Petrobras is the main player in the oil industry and accounts for 9.61 per cent of the fund’s assets. It is the largest company in Brazil, has a market capitalisation of $228bn, and 14bn barrels of oil in proven reserves with an average reserve life of around 14.7 years. “Now it is all about execution, converting reserves into production and cash flow. That’s what the market is focussing on at the moment,” say de Leon. Traditionally the oil produced by Brazil has been thick crude oil, but recent finds are thinner, so once refineries have been upgraded, profits should flow.

Private companies are growing to meet the demands of healthcare and education. Rising wages and the formalisation of employment – shifting employees from the black to the white economy – combined with a relatively low unemployment level. has put pressure on employers to offer better benefits to employees. Healthcare is a growth industry. De Leon likes Odontoprev, Latin America’s largest dental benefits provider, Diagnosticos da America (DASA) and Fleury, medical diagnostic services providers.
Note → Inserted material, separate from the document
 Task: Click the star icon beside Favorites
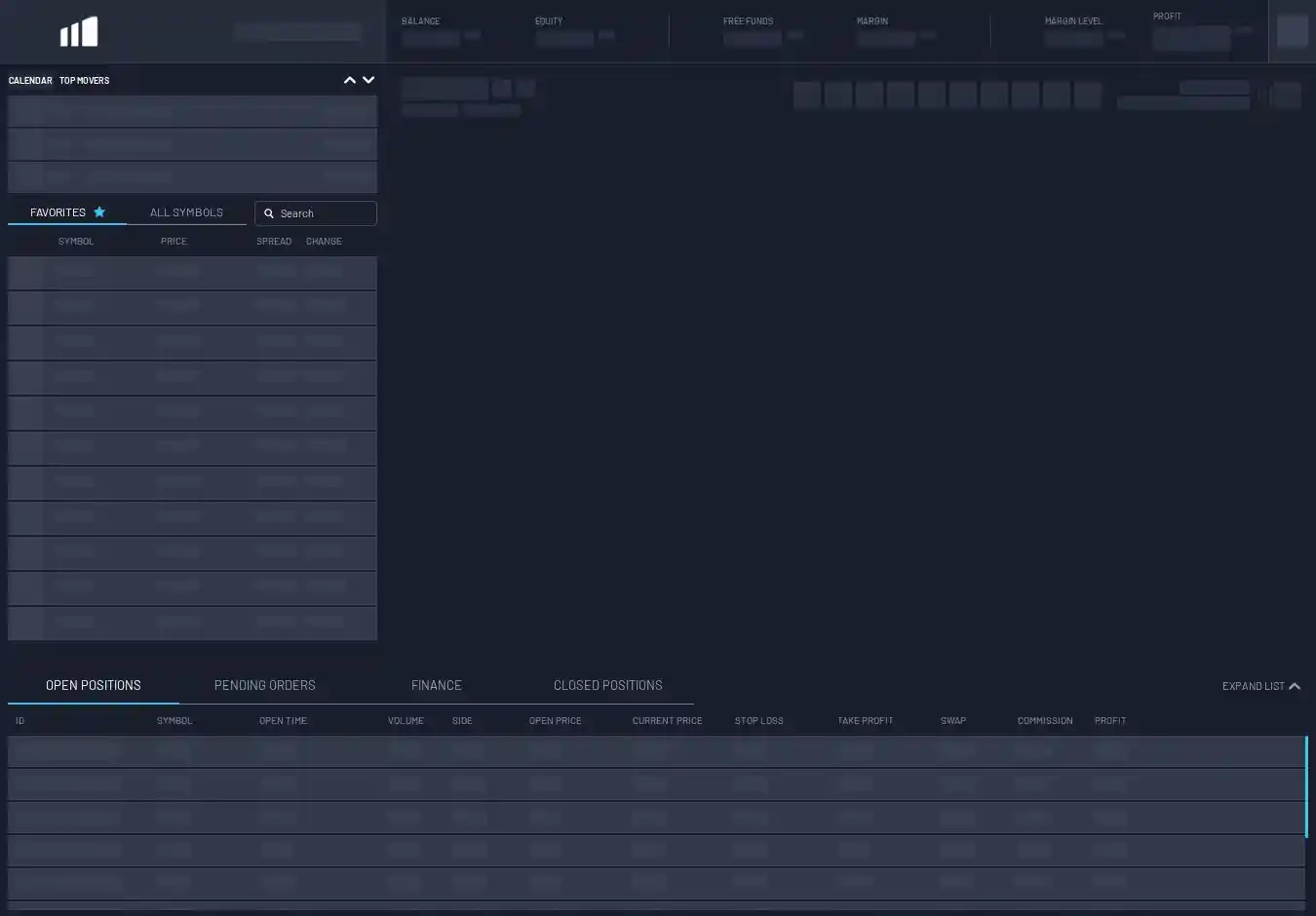[99, 212]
Education is also a growing industry in emerging markets and is a big issue for the Brazilian government. The government offers tax breaks for the education sector and facilitates the industry by taking on the risk of financing, covering the costs of students who drop out. But the private sector delivers the education. De Leon likes Anhanguera, a postsecondary education group that runs campuses focused around Sao Paulo. It teaches about 295,000 students, who undertake courses for around three to four years. These are not wealthy students, working to pay fees in the evening, but upon graduation they can expect to double or triple their salaries.

Retail is another trend that de Leon is keen on. Natura, Brazilian equivalent of Avon, employs a direct sales model, with an astonishing 1.2m sales representatives. De Leon believes it is very well run. According to de Leon the big growth story in retail is responding to the growing “C” class, those earning R$1,200 to R$4,800 per month. Interestingly, de Leon says that Brazilian consumers prefer buying Brazilian goods, which bodes well for indigenous companies.

De Leon delivers convincing reasons for why investors should take a look at Brazil. As with any emerging market, risks and opportunities present themselves in equal measure. Provided the political stability confirmed by Luiz Inácio Lula da Silva’s smooth handover to Dilma Vana Rousseff remains, any bumps in the road should be handled well by a flourishing private sector.